Supplied text:
◆ ◆ ◆ ◆

Creating a variadic function that prints any kind of format of ("c", "f", "i", "s"), but doesn't work

I've created a struct, that groups the format character and a pointer to the function which prints according to the formatter.

typedef struct formatter
{
char spec;
void (*print)(va_list);
} fmt;

Then, i've created functions that prints each format.

void print_char(va_list args)
{
printf("%c", va_arg(args, int));
}
void print_int(va_list args)
{
printf("%d", va_arg(args, int));
}
void print_float(va_list args)
{
printf("%f", va_arg(args, double));
}
void print_string(va_list args)
{
char *spec = va_arg(args, char *);
if (spec == NULL)
{
printf("(nil)");
return;
}
printf("%s", spec);
}

in the main variadic function i've created an array of the struct in order to loop over it.

void print_all(const char *const format, ...)
{
fmt f[] = {
{'c', print_char},
{'i', print_int},
{'f', print_float},
{'s', print_string},
{'\0', NULL}};
int i = 0, j;
char *separator = "";
va_list args;
va_start(args, format);
if (format == NULL)
{
return;
}
while (format[i] != '\0')
{
j = 0;
while (f[j].spec)
{
if (f[j].spec == format[i])
{
printf("%s", separator);
f[j].print(args);
separator = ", ";
break;
}
j++;
}
i++;
}
printf("\n");
va_end(args);
}

The problem came, when i compile the program and test the case below:

int main(void)
{
print_all("ceis", 'B', 3, "stSchool");
return (0);
}

It prints
B, 66,
Instead of printing
B, 3, stSchool

I need to know where the problem at.

I expect the problem becomes in va_arg in each function, but in order of the less detailed knowledge that i've of variadic functions, i can't change something.
and also i don't wanna implement it with the use of switch cases, in order to modularize my program.

If you pass a va_list parameter to a function that calls va_arg, the calling function is no longer allowed to use that va_list (other than calling va_end). You violate this rule because print_all calls other functions that call va_arg.

One way to fix this would be to put all the va_arg calls in the same function. But this wouldn't work well with your function pointer approach.

Another way to fix it is to pass va_list * to the helper functions instead of va_list. This is explicitly allowed by the standard, and you can then keep using the same va_list in other functions. So you'd need to modify all your helper functions (and the function pointer type) to take a pointer.

◆ ◆ ◆ ◆

Problems to solve:
1. From the variadic function thread, quote the passage starting with "If you pass" and going on through "that call va_arg.".
2. Rewrite the rows starting with the line with "You are a computer-use" and going on through the last row, putting "Close" in place of "Exit" and changing nothing else. Omit the pictures from your answer.

[Document and screenshot pointing entries]
◆ ◆ ◆ ◆

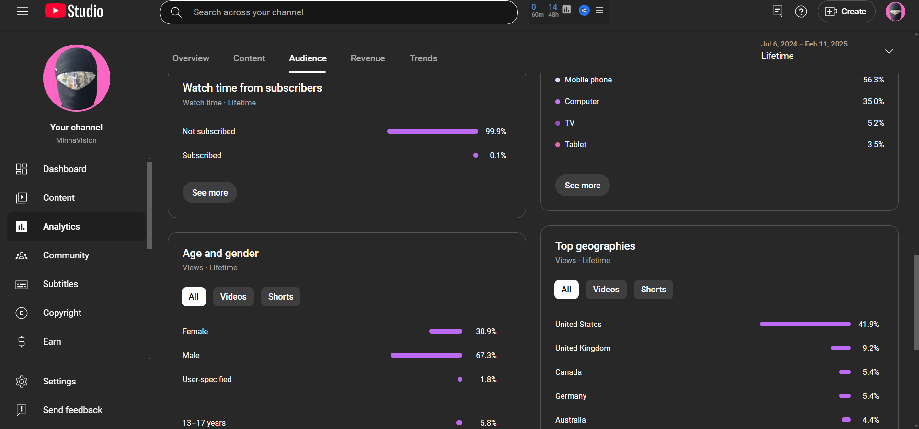Screen dimensions: 919x429
Task: Select Videos filter in Age and gender
Action: (233, 297)
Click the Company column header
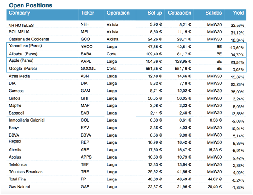 (20, 13)
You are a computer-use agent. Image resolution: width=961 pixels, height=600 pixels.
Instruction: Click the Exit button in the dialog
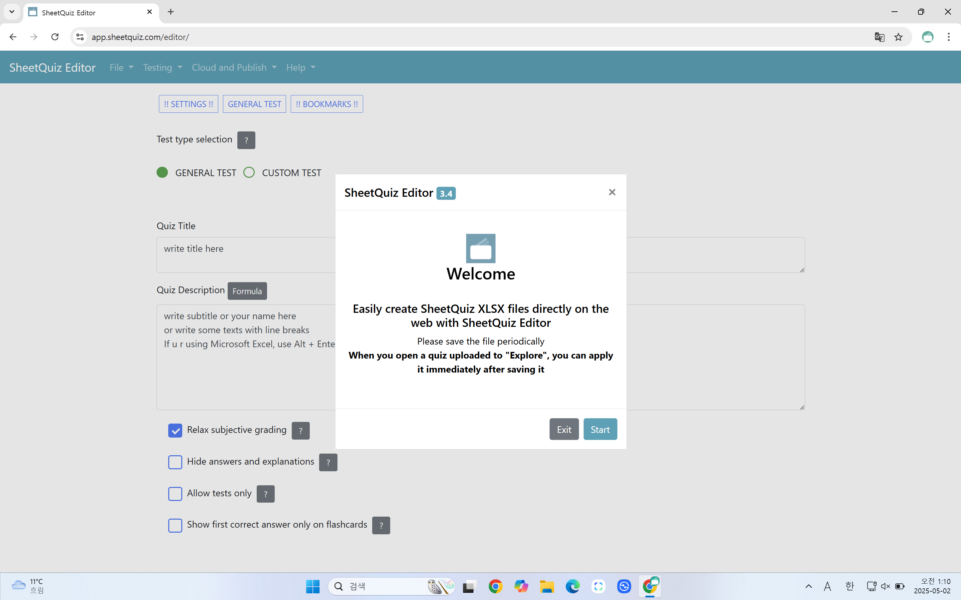pyautogui.click(x=563, y=429)
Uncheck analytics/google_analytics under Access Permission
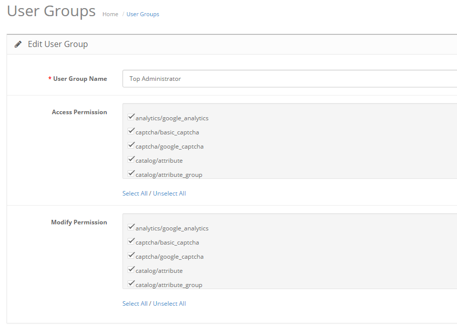Screen dimensions: 457x332 pyautogui.click(x=132, y=117)
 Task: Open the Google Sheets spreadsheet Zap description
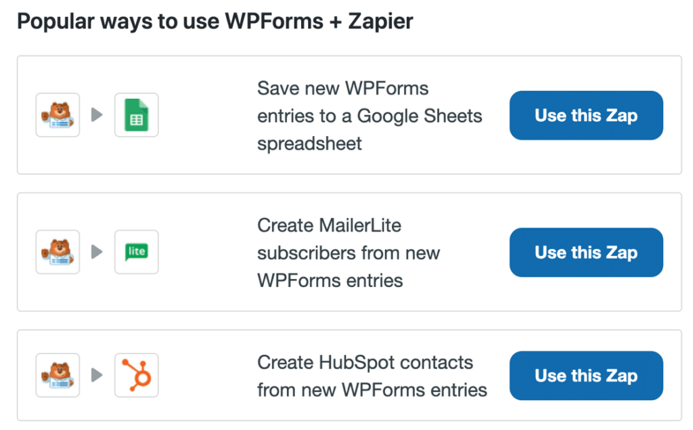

◆ ◆ ◆ ◆

Solutions to the problems:
1.
If you pass a va_list parameter to a function that calls va_arg, the calling function is no longer allowed to use that va_list (other than calling va_end). You violate this rule because print_all calls other functions that call va_arg.

2.
You are a computer-use agent. Image resolution: width=961 pixels, height=600 pixels.
Instruction: Click the Close button in the dialog
pyautogui.click(x=563, y=429)
Uncheck analytics/google_analytics under Access Permission
Screen dimensions: 457x332 pyautogui.click(x=132, y=117)
 Task: Open the Google Sheets spreadsheet Zap description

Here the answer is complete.